Cuando los AI coding agents se vuelven más capaces, lo que más entusiasma a los equipos es que ya no se limitan a completar unas líneas de código. Pueden leer una tarea, modificar archivos, ejecutar tests e incluso enviar un pull request por su cuenta.

Pero si eres quien va a incorporarlos a un flujo real de desarrollo, la primera pregunta no debería ser “¿van a reemplazar a los ingenieros?”. La pregunta importante es: “¿en qué puntos vamos a detenernos para revisar?”.

Puedes delegar trabajo en un agent, pero no puedes delegar la responsabilidad junto con él. Al final, quien publica, mantiene, revierte y explica el cambio a los usuarios sigue siendo tu equipo.
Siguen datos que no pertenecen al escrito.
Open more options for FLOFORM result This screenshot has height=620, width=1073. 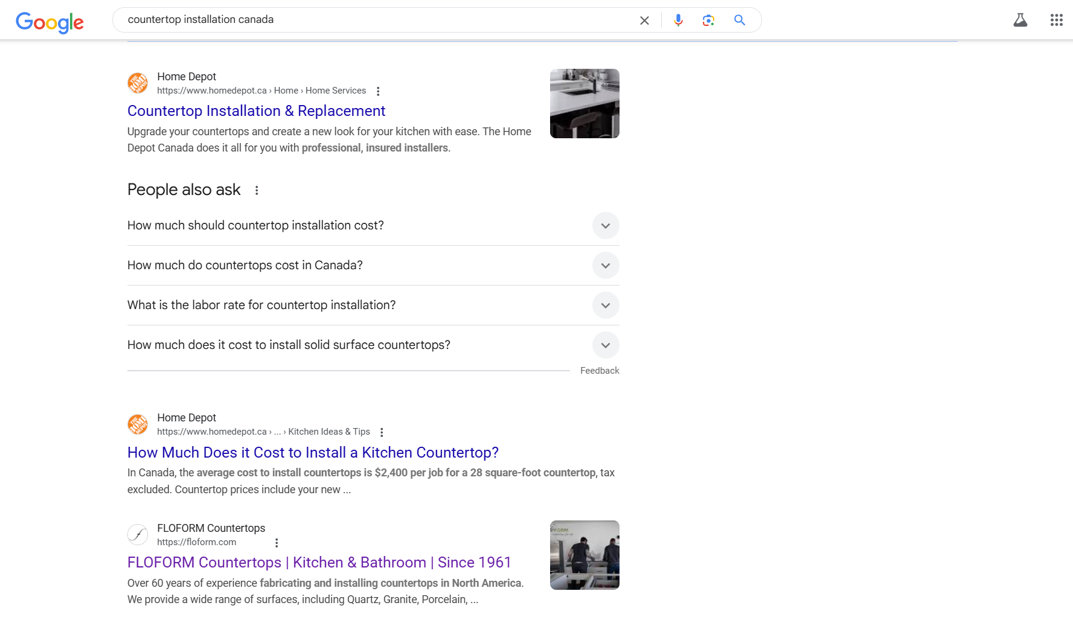(277, 543)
Divide el trabajo en un proceso que se pueda revisar

Esto no es una lista de advertencias sueltas. Es la secuencia de checks que conviene definir antes de introducir un coding agent en el flujo del equipo. Primero reduce el alcance de la tarea y luego coloca checkpoints, para no descubrir que la dirección era incorrecta cuando el PR ya se volvió enorme.

Antes de empezar: no le entregues todo el requerimiento de una vez

Muchos problemas con coding agents no ocurren porque el agent no sepa escribir código en absoluto. Ocurren porque la tarea es demasiado grande desde el inicio.

Si solo escribes “refactoriza el flujo de login”, “mejora el manejo de errores de pago” o “termina esta funcionalidad”, es posible que el agent se ponga a trabajar. El problema es que completará supuestos por su cuenta: qué archivos debe tocar, qué tests son suficientes y qué casos límite puede dejar para después.

Lo que recibas puede parecer un diff completo, pero dentro puede haber supuestos de producto, APIs obsoletas, formatos de datos incorrectos o un montón de archivos que no deberían haberse modificado.

Checkpoint 1: revisa primero el plan

Antes de escribir código, pídele al agent que exponga su plan.

Debes mirar esto: ¿qué archivos piensa cambiar? ¿Por qué esos archivos? ¿Qué partes no están claras? ¿Qué tests hay que añadir? ¿Podría afectar comportamiento existente?

Si el plan ya es demasiado vago, no lo dejes pasar a implementación. Este paso ahorra mucho dolor cuando llegue el momento de revisar el diff.

Checkpoint 2: trabaja en alcances pequeños

Dividir la tarea es más útil que escribir un prompt más largo.

Por ejemplo, primero pide al agent que agregue un test que falle, luego que cambie una función y después que actualice la documentación relacionada. Cada paso se puede aceptar, verificar y revertir. No permitas que cambie “tests, lógica, UI, documentación y configuración” de una sola vez, a menos que estés preparado para revisar durante bastante más tiempo.

Los lotes pequeños no son lentos. Los lotes pequeños evitan que los errores se propaguen.

Checkpoint 3: valida los supuestos, no solo el resultado

Que los tests pasen no significa que la tarea esté bien hecha.

Al revisar el PR de un agent, no mires solo si el CI está en verde. Revisa también los supuestos que usó: ¿los datos siempre existen? ¿el permiso siempre está presente? ¿el formato de respuesta de la API de terceros es realmente estable? ¿los usuarios seguirán de verdad el camino que el agent espera?

Estos no suelen ser los juicios más fuertes de un agent. Justamente ahí es donde debe permanecer el reviewer humano.

Recordatorio para equipos de ingeniería

Los coding agents funcionan mejor con tareas claras, comprobables y bien delimitadas. No son una buena opción para rellenar directamente requerimientos ambiguos, flujos centrales sin tests o reglas de negocio que nadie puede explicar con claridad.

Si tu equipo todavía no tiene buenos templates de issues, una estrategia de testing y hábitos de rollback, el agent amplificará esas brechas. Define checkpoints primero y luego introduce la herramienta. Suele ser más seguro que comprar la herramienta primero.